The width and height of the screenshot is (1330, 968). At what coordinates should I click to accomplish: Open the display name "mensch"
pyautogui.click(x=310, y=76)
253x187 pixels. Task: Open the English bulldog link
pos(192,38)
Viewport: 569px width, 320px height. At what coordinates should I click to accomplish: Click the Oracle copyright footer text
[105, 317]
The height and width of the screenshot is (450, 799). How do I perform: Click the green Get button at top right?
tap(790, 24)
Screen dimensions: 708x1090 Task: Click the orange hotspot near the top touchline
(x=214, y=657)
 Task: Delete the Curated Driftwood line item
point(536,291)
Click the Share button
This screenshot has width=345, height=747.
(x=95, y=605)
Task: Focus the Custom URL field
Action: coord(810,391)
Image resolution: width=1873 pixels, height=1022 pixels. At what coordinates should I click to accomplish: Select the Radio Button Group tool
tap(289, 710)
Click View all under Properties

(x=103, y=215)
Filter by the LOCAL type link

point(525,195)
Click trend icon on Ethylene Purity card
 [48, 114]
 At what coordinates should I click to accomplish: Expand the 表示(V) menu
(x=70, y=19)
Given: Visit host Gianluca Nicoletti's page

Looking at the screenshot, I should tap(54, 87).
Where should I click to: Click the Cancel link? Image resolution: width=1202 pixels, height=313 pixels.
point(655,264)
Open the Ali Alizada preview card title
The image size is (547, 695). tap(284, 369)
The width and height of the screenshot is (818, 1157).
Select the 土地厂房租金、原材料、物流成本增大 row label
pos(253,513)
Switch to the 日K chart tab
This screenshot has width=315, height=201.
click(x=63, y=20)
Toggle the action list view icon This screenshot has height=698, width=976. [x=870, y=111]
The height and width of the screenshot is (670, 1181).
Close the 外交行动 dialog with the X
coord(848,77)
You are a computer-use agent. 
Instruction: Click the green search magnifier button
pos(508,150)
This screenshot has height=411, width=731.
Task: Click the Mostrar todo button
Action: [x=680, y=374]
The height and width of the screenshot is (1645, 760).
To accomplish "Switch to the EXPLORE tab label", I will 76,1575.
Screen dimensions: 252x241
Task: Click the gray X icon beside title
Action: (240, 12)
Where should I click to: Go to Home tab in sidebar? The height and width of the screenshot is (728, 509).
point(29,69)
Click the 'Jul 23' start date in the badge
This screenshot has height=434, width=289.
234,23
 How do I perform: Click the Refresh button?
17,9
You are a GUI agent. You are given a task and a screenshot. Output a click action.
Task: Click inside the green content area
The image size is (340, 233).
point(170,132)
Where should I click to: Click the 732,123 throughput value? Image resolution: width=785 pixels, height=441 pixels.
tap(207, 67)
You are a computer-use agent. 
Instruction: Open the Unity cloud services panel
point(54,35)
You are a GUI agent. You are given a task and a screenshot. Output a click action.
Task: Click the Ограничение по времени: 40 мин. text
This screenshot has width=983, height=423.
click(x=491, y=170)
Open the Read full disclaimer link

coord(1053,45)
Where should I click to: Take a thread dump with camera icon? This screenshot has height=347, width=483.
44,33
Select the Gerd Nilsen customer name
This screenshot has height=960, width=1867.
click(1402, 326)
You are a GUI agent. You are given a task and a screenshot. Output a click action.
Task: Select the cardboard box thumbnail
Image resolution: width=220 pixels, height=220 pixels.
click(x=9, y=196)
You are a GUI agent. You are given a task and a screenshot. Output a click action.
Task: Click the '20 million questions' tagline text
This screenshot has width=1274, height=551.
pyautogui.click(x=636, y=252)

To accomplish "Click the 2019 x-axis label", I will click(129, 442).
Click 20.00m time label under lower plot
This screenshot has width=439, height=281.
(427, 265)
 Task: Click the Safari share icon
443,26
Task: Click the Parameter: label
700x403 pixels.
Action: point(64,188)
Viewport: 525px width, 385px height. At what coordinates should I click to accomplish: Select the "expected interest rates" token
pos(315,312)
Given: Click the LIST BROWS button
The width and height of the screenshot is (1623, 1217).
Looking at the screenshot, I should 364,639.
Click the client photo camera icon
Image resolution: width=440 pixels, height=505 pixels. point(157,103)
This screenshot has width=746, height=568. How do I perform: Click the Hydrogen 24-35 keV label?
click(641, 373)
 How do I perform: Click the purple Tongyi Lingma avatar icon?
= = = = =
WHAT YOU HAVE TO DO
Convert the material from the line with "Where should I click to: Go" up to and including the line with "click(1402, 326)" into a Markdown table with the columns No. and Entry. Number each line in order and omit blank lines.

WRITTEN SOLUTION
| No. | Entry |
|---|---|
| 1 | Where should I click to: Go to Home tab in sidebar? The height and width of the screenshot is (728, 509). |
| 2 | point(29,69) |
| 3 | Click the 'Jul 23' start date in the badge |
| 4 | This screenshot has height=434, width=289. |
| 5 | 234,23 |
| 6 |  How do I perform: Click the Refresh button? |
| 7 | 17,9 |
| 8 | You are a GUI agent. You are given a task and a screenshot. Output a click action. |
| 9 | Task: Click inside the green content area |
| 10 | The image size is (340, 233). |
| 11 | point(170,132) |
| 12 | Where should I click to: Click the 732,123 throughput value? Image resolution: width=785 pixels, height=441 pixels. |
| 13 | tap(207, 67) |
| 14 | You are a computer-use agent.  |
| 15 | Instruction: Open the Unity cloud services panel |
| 16 | point(54,35) |
| 17 | You are a GUI agent. You are given a task and a screenshot. Output a click action. |
| 18 | Task: Click the Ограничение по времени: 40 мин. text |
| 19 | This screenshot has width=983, height=423. |
| 20 | click(x=491, y=170) |
| 21 | Open the Read full disclaimer link |
| 22 | coord(1053,45) |
| 23 | Where should I click to: Take a thread dump with camera icon? This screenshot has height=347, width=483. |
| 24 | 44,33 |
| 25 | Select the Gerd Nilsen customer name |
| 26 | This screenshot has height=960, width=1867. |
| 27 | click(1402, 326) |